● Problem requirements:
Quote the lines below verbatim, leaving every character unchanged.

(Excerpt from a dataset)
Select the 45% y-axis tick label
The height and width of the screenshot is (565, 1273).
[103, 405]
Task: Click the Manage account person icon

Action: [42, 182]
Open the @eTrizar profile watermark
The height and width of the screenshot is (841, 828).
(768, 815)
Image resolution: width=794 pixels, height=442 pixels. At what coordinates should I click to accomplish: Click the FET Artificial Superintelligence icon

● Solution for this task:
Select the 45% y-axis tick label
The height and width of the screenshot is (565, 1273).
[103, 405]
Task: Click the Manage account person icon

Action: [42, 182]
Open the @eTrizar profile watermark
The height and width of the screenshot is (841, 828).
(768, 815)
Image resolution: width=794 pixels, height=442 pixels. At what coordinates should I click to accomplish: Click the FET Artificial Superintelligence icon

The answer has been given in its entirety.